Gemäß §54 Abs.5 Ärztegesetz besteht keine Anzeigepflicht, wenn die Anzeige dem ausdrücklichen Willen der volljährigen handlungs- oder entscheidungsfähigen Person widersprechen würde, sofern keine unmittelbare Gefahr für diese oder eine andere Person besteht und die klinisch-forensischen Spuren ärztlich gesichert sind.

Wenn die Anzeige im konkreten Fall die berufliche, also die ärztliche Tätigkeit beeinträchtigen würde, deren Wirksamkeit eines persönlichen Vertrauensverhältnisses bedarf, besteht ebenfalls keine Anzeigepflicht, wenn nicht eine unmittelbare Gefahr für das Opfer oder eine andere Person besteht.

Wird die Anzeige vom Krankenhaus vorgenommen, entfällt die persönliche Anzeigepflicht durch den einzelnen Arzt.

Weiters kann in Fällen der Misshandlung, des Quälens, des Vernachlässigens oder des sexuellen Missbrauchs von Kindern und Jugendlichen die Anzeige unterbleiben, wenn sich der Verdacht gegen einen Angehörigen richtet, sofern dies das Wohl des Kindes oder Jugendlichen erfordert und eine Mitteilung an die Kinder- und Jugendhilfeträger und gegebenenfalls eine Einbeziehung einer Kinderschutzeinrichtung an einer Krankenanstalt erfolgt.

Anzeigepflicht ja/nein?

Ob die Voraussetzungen für eine Anzeigepflicht vorliegen oder eben gerade nicht, haben Ärzte selbstständig zu beurteilen.
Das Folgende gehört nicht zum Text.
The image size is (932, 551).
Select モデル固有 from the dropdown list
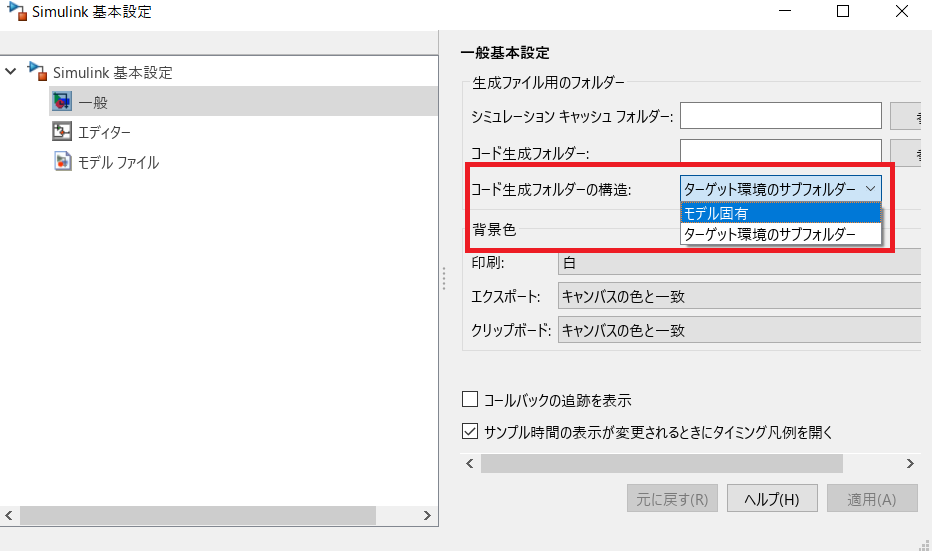tap(780, 213)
Eine „Instanz“, die dem Arzt die Entscheidung abnimmt, gibt es nicht, allenfalls eine nachträgliche Kontrolle durch Gerichte, Verwaltungs-oder Disziplinarbehörden.

Weitere Meldepflichten im Überblick

Solche Meldepflichten bestehen nach dem Epidemiegesetz, nach dessen §1 für mehrere übertragbare Krankheiten Anzeigepflicht besteht, nach dem Geschlechtskrankheitengesetz für übertragbare Geschlechtskrankheiten, wenn eine Weiterverbreitung der Krankheit zu befürchten ist oder sich der Kranke der ärztlichen Behandlung oder Beobachtung entzieht, und nach dem Aids-Gesetz.

Nach §75g des Arzneimittelgesetzes haben (unter anderem) Ärzte vermutete Nebenwirkungen oder das Ausbleiben der Wirkung, dies näher konkretisiert in der Pharmakovigilanz-Verordnung, dem Bundesamt für Sicherheit im Gesundheitswesen zu melden.

Fehlfunktionen, schwerwiegende Kennzeichnungs- und Gebrauchsanweisungsmängel, schwerwiegende Nebenwirkungen, schwerwiegende wechselseitige Beeinflussungen sowie ebensolche Qualitätsmängel von Medizinprodukten sind von Angehörigen der Gesundheitsberufe gemäß §70 Medizinproduktegesetz zu melden.

Darüber hinaus bestehen Meldepflichten nach dem Allgemeinen Sozialversicherungsgesetz (Berufskrankheit), nach dem Unterbringungsgesetz und nach dem Personenstandsgesetz (Geburt, Tod).